Android自己的智能指针

智能指针是一种抽象的数据类型,它通常是通过类模板实现的,可以实现泛型,并且可以通过类的析构函数自动释放指针所指向的内存或对象。

在Android中,有类似 shared_ptrweak_ptr 的智能指针 LightRefBase + spRefBase + wp

其中:

LightRefBase + sp 类似于 shared_ptr 的实际使用方法;

RefBase + wp + sp 类似于 shared_ptr + weak_ptr 的实际使用方法。

weak_ptr 是配合 shared_ptr 使用的,详细可以查看C++四种智能指针

实际原理就是:

通过引用计数来维护对象的生命周期。每当一个新的指针指向了一个对象时,这个对象的引用计数就增加1,相反每当一个指针不再指向一个对象时,这个对象的引用计数就减少1,当引用计数为0的时候,就安全的释放它。

为了避免循环引用。需要自己控制在合适的位置使用 weak 引用。weak 引用不会增加引用计数(这是在C++11中。 在android中,strong引用 和 weak引用 的计数是分开保存的。当然原理一致。只看强引用)

下面的代码基本都在 system/core 目录下,本文中的代码来自android 13 。就不一一详细标明了。

1、LightRefBase + sp

LightRefBase 是一个模板类,内部通过成员变量mCount来对引用进行计数,incStrong方法对mCount加1,decStrong方法对mCount减1。如果不涉及循环引用。直接继承类LightRefBase使用即可。

arduino 复制代码
template <class T>
class LightRefBase
{
public:
    // 构造函数初始化引用计数为0
    inline LightRefBase() : mCount(0) { }
    // 引用计数变量加1
    inline void incStrong(__attribute__((unused)) const void* id) const {
        mCount.fetch_add(1, std::memory_order_relaxed);
    }
    // 引用计数减1
    inline void decStrong(__attribute__((unused)) const void* id) const {
        if (mCount.fetch_sub(1, std::memory_order_release) == 1) {
            std::atomic_thread_fence(std::memory_order_acquire);
            // 当引用计数器减到0的时候通过del释放原本对象
            delete static_cast<const T*>(this);
        }
    }
    // 获取引用计数值
    inline int32_t getStrongCount() const {
        return mCount.load(std::memory_order_relaxed);
    }
    typedef LightRefBase<T> basetype;
protected:
    inline ~LightRefBase() { }
private:
    // 引用计数成员变量
    mutable std::atomic<int32_t> mCount;
};

sp是轻量级指针的实现类,同时也是强指针的实现类。
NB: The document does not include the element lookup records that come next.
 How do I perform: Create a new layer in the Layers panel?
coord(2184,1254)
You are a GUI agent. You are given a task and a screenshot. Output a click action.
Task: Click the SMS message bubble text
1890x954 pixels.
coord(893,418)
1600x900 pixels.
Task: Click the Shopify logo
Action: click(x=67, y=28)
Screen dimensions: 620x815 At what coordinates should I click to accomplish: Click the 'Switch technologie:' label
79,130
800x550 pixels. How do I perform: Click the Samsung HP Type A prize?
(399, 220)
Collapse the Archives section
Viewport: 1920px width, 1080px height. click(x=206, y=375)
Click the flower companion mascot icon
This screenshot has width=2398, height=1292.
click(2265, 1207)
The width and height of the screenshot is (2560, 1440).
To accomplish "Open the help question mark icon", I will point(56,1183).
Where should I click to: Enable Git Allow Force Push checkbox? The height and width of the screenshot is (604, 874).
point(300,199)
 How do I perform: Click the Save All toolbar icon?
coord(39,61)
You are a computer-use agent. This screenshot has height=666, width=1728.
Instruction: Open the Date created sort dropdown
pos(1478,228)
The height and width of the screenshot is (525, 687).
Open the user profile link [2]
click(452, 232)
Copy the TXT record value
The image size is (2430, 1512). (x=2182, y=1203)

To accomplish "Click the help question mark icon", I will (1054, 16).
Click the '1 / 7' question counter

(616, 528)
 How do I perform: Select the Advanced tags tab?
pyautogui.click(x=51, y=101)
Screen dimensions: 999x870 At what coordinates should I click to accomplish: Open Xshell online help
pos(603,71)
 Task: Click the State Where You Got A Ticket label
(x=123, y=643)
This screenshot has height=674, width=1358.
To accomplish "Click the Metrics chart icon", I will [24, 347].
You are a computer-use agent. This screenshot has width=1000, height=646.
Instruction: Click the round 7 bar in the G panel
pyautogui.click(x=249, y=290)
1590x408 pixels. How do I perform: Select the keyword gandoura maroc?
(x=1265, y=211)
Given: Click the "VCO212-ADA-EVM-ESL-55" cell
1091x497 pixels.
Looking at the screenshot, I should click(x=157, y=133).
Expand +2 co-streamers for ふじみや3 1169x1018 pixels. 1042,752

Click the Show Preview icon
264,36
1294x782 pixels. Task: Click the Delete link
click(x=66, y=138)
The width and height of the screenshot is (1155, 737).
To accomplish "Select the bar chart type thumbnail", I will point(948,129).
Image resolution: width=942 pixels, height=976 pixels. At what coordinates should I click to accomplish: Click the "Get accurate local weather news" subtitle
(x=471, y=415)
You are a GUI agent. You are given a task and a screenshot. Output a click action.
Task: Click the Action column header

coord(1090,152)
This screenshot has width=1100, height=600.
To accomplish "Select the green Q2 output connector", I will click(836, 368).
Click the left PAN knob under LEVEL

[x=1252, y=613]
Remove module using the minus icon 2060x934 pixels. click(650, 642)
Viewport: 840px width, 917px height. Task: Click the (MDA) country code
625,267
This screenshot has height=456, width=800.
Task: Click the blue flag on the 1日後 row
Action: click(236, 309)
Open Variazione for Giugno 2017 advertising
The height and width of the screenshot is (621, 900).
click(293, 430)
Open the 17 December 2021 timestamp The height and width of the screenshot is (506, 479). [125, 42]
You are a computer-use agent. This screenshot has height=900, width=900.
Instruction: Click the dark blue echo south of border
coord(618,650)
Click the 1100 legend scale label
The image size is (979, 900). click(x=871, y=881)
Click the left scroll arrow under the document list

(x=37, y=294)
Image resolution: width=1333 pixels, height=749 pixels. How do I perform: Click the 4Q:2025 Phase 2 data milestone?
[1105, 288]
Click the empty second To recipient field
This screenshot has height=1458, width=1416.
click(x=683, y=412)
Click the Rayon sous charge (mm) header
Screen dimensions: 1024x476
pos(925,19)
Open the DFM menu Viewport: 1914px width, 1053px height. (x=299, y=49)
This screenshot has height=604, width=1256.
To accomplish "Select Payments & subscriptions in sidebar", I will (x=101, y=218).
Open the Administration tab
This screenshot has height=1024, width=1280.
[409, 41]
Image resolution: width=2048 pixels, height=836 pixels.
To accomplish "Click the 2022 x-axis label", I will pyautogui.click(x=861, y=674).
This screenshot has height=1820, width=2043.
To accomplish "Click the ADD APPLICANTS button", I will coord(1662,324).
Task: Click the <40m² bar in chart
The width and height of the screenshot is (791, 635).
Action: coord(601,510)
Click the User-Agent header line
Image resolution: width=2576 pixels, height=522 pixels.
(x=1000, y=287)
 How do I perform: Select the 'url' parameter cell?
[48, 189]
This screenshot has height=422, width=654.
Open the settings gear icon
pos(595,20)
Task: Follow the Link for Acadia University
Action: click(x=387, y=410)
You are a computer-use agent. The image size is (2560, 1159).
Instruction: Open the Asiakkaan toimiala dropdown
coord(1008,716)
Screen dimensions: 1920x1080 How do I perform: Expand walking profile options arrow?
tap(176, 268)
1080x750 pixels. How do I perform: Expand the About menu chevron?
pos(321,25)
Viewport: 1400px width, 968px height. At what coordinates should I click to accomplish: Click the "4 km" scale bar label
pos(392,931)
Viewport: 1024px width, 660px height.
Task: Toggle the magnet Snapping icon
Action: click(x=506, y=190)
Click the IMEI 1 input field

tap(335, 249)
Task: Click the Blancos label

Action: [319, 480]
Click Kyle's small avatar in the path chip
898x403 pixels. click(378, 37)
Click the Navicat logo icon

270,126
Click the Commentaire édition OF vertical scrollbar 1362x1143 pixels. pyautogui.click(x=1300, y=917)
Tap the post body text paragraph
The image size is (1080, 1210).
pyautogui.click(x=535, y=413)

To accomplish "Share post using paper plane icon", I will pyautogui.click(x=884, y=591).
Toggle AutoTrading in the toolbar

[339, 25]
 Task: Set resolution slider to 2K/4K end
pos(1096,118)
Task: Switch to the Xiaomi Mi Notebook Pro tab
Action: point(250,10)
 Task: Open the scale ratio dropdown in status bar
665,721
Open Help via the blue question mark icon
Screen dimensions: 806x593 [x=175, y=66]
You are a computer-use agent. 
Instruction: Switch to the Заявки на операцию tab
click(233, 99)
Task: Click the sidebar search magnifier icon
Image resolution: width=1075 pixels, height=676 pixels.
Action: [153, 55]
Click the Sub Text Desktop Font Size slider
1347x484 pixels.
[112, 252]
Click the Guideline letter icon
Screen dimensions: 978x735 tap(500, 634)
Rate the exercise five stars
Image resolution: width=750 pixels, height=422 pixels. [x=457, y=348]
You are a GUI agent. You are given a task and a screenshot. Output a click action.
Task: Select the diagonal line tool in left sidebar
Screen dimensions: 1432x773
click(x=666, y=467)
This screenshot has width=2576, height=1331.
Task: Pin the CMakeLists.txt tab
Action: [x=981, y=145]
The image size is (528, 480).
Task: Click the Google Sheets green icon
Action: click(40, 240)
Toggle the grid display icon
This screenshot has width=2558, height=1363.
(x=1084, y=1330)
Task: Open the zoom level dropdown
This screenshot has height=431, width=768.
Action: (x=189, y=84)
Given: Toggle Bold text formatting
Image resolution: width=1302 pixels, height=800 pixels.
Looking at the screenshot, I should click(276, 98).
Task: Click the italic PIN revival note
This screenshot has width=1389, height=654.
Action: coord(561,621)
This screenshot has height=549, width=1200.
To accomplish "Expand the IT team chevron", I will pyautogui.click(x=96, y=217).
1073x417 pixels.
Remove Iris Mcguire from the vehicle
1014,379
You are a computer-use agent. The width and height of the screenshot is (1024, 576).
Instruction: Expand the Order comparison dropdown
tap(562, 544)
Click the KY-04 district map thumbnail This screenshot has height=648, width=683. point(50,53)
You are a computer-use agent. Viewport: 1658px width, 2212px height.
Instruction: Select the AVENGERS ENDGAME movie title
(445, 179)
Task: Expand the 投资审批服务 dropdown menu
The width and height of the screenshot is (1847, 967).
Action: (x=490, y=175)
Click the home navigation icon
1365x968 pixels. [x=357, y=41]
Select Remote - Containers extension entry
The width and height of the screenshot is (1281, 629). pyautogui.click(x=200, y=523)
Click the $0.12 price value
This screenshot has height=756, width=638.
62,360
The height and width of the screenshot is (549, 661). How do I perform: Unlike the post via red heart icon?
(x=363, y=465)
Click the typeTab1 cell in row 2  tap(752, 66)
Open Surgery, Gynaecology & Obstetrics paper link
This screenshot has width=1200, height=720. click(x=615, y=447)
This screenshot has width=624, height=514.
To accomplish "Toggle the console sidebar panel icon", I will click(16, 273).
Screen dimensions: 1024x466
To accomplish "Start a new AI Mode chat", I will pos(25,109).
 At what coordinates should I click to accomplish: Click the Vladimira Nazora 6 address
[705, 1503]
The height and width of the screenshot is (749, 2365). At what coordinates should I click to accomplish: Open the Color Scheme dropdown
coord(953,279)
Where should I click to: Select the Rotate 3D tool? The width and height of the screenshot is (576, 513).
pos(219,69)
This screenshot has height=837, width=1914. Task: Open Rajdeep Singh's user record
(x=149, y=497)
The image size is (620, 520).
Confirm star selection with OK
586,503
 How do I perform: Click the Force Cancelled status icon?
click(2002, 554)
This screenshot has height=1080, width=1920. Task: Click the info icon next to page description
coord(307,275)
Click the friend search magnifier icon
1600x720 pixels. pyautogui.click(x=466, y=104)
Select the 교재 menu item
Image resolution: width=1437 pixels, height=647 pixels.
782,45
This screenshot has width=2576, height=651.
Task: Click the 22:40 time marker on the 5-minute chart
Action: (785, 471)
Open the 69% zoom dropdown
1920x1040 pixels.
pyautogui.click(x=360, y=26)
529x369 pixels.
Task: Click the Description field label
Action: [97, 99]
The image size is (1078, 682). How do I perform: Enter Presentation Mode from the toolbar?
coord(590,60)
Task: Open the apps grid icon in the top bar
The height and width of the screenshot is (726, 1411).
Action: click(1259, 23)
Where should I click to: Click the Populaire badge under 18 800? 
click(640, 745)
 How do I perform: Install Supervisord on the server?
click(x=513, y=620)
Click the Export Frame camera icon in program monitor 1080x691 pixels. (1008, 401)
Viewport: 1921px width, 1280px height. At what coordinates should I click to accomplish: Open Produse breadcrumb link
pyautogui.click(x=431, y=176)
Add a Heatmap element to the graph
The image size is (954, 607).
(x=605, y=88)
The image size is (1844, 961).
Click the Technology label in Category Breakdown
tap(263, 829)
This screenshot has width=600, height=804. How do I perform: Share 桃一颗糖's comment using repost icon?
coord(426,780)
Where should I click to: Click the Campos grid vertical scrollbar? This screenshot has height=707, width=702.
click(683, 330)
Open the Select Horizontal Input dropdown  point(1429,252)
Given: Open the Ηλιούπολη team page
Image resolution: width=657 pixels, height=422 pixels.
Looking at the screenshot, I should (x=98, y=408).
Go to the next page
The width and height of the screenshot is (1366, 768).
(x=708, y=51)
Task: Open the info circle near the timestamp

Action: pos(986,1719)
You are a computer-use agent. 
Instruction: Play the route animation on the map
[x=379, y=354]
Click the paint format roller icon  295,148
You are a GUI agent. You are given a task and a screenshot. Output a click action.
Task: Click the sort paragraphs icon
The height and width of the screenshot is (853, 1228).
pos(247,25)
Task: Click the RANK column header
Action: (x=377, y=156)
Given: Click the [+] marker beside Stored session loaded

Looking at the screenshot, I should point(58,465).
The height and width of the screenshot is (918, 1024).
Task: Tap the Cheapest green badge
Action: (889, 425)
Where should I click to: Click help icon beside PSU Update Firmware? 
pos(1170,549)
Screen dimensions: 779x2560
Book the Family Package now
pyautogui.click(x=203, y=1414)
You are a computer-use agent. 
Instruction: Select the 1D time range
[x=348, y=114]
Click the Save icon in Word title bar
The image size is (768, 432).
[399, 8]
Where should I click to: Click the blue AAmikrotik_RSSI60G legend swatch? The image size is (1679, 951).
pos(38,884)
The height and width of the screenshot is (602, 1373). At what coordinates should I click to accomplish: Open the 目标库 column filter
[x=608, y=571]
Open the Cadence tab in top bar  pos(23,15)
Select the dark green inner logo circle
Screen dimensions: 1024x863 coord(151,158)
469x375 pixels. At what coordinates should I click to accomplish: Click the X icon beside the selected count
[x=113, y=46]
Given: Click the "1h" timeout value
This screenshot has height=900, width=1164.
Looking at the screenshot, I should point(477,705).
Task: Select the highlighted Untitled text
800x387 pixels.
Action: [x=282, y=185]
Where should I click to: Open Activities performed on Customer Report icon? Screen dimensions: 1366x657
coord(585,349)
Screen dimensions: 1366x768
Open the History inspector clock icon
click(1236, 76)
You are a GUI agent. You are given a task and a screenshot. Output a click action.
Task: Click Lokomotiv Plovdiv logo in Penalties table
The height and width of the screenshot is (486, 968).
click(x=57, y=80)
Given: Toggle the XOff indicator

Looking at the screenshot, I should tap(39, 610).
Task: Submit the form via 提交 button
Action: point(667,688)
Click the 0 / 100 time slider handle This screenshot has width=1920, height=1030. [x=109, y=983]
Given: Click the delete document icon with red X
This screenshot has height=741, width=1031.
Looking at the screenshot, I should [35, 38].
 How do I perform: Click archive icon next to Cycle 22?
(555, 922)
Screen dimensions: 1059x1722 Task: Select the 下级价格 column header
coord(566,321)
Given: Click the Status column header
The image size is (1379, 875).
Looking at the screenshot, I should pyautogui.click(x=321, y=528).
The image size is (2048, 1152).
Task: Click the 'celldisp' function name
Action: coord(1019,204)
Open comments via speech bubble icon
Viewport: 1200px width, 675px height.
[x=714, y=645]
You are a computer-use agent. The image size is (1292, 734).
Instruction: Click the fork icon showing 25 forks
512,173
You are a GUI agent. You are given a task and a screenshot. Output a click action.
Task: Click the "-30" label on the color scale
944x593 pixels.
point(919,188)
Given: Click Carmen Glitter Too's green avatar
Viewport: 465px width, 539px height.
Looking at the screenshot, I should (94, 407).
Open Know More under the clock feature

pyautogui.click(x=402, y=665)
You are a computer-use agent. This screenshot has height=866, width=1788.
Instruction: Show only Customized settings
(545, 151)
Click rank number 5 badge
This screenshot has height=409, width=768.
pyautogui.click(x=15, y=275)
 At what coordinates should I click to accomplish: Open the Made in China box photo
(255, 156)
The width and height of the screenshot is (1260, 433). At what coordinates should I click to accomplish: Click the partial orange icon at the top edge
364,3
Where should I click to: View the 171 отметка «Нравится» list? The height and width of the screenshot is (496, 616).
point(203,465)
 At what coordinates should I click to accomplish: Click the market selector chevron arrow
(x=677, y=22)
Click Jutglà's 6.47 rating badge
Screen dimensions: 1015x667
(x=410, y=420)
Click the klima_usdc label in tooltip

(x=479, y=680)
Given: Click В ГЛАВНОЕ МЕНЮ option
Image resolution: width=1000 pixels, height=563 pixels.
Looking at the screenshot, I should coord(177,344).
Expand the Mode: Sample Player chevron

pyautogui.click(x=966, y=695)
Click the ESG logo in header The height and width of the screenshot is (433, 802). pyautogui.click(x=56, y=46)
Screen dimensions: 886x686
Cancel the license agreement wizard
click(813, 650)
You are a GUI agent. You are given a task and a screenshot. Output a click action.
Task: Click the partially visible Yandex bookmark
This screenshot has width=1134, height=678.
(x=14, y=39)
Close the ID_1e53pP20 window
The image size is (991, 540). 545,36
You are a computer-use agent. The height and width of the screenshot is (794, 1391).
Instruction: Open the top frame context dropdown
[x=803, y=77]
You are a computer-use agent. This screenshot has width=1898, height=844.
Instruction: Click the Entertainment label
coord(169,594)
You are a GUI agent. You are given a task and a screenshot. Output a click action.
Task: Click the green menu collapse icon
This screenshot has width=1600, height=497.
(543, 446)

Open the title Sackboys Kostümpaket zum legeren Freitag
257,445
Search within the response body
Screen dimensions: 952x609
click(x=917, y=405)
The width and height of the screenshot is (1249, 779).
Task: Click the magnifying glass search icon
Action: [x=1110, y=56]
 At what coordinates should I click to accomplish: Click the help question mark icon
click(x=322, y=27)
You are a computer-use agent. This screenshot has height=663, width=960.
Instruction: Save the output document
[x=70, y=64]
构造函数+1,析构函数-1。

优点:简单方便,能覆盖大多数场景

缺点:有循环引用导致无法释放,进而导致内存泄漏问题。

arduino 复制代码
template<typename T>
class sp {
public:
    inline sp() : m_ptr(nullptr) { }

    // The old way of using sp<> was like this. This is bad because it relies
    // on implicit conversion to sp<>, which we would like to remove (if an
    // object is being managed some other way, this is double-ownership). We
    // want to move away from this:
    //
    //     sp<Foo> foo = new Foo(...); // DO NOT DO THIS
    //
    // Instead, prefer to do this:
    //
    //     sp<Foo> foo = sp<Foo>::make(...); // DO THIS
    //
    // Sometimes, in order to use this, when a constructor is marked as private,
    // you may need to add this to your class:
    //
    //     friend class sp<Foo>;
    template <typename... Args>
    static inline sp<T> make(Args&&... args);

    // if nullptr, returns nullptr
    //
    // if a strong pointer is already available, this will retrieve it,
    // otherwise, this will abort
    static inline sp<T> fromExisting(T* other);

    // for more information about this macro and correct RefBase usage, see
    // the comment at the top of utils/RefBase.h
#if defined(ANDROID_UTILS_REF_BASE_DISABLE_IMPLICIT_CONSTRUCTION)
    sp(std::nullptr_t) : sp() {}
#else
    sp(T* other);  // NOLINT(implicit)
    template <typename U>
    sp(U* other);  // NOLINT(implicit)
    sp& operator=(T* other);
    template <typename U>
    sp& operator=(U* other);
#endif

    sp(const sp<T>& other);
    sp(sp<T>&& other) noexcept;

    template<typename U> sp(const sp<U>& other);  // NOLINT(implicit)
    template<typename U> sp(sp<U>&& other);  // NOLINT(implicit)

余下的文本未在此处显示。